● **OBJECTIVE**
Swap "purple" for "orange" in the records from the start up to and including the line with "[x=1480, y=608]". Give back only those lines, unchanged otherwise.

** Start DATA TO USE **

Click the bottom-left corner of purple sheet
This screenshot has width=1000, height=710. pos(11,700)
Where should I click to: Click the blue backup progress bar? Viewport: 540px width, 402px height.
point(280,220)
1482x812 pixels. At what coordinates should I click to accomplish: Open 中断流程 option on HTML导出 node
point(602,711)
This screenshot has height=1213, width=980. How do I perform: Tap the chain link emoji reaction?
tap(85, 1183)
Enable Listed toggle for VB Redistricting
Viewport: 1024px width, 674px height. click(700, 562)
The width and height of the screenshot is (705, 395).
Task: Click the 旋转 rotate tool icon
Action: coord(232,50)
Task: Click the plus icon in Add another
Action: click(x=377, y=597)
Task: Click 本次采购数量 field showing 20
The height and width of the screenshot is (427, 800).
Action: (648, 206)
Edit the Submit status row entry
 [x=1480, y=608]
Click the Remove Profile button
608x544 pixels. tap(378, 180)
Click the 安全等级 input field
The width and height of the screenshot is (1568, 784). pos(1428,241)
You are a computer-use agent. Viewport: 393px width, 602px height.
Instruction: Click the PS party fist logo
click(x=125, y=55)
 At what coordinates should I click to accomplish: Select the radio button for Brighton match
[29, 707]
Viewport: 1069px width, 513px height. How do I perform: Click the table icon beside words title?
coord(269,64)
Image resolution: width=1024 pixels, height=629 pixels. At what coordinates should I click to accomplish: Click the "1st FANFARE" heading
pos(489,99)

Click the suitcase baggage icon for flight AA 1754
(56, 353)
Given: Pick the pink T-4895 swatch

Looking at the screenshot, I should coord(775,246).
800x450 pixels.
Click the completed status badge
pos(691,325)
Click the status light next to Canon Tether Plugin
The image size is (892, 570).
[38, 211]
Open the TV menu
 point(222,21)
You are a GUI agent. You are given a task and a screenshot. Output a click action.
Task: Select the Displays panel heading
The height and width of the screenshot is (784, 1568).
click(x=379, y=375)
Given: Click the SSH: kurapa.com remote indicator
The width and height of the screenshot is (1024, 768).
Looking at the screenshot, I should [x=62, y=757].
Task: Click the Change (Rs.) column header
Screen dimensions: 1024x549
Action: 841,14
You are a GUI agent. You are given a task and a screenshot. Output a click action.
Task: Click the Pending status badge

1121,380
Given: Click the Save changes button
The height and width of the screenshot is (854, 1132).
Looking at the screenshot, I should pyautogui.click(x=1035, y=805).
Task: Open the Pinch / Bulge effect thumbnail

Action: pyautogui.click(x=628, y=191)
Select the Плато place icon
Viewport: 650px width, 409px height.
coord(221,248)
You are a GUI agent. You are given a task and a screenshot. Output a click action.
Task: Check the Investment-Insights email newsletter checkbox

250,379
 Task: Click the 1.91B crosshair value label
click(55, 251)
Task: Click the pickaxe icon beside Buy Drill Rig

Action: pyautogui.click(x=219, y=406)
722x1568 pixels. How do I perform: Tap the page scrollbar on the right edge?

** End DATA TO USE **

● **TASK ANSWER**
Click the bottom-left corner of orange sheet
This screenshot has width=1000, height=710. pos(11,700)
Where should I click to: Click the blue backup progress bar? Viewport: 540px width, 402px height.
point(280,220)
1482x812 pixels. At what coordinates should I click to accomplish: Open 中断流程 option on HTML导出 node
point(602,711)
This screenshot has height=1213, width=980. How do I perform: Tap the chain link emoji reaction?
tap(85, 1183)
Enable Listed toggle for VB Redistricting
Viewport: 1024px width, 674px height. click(700, 562)
The width and height of the screenshot is (705, 395).
Task: Click the 旋转 rotate tool icon
Action: coord(232,50)
Task: Click the plus icon in Add another
Action: click(x=377, y=597)
Task: Click 本次采购数量 field showing 20
The height and width of the screenshot is (427, 800).
Action: (648, 206)
Edit the Submit status row entry
 [x=1480, y=608]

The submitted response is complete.